**TASK PROMPT:** Transcribe all of the entries below exactly. Leave out the pictures.

RECORDS PROVIDED START

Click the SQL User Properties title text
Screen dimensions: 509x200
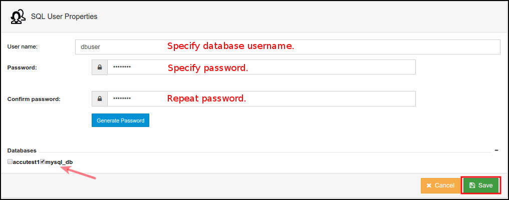[64, 17]
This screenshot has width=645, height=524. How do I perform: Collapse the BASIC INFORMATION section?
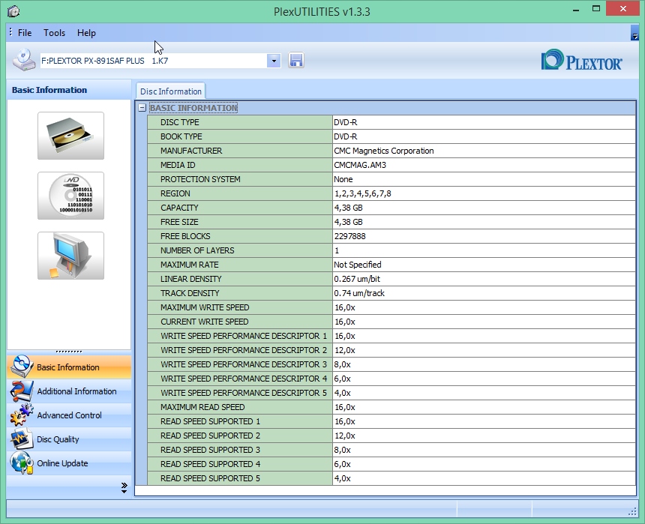142,108
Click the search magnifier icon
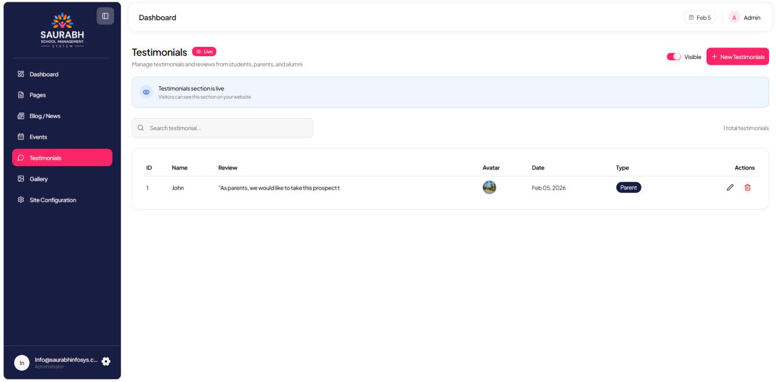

RECORDS PROVIDED END

**OUTPUT OF THE EXERCISE:**
Click the SQL User Properties title text
Screen dimensions: 509x200
[64, 17]
This screenshot has width=645, height=524. How do I perform: Collapse the BASIC INFORMATION section?
142,108
Click the search magnifier icon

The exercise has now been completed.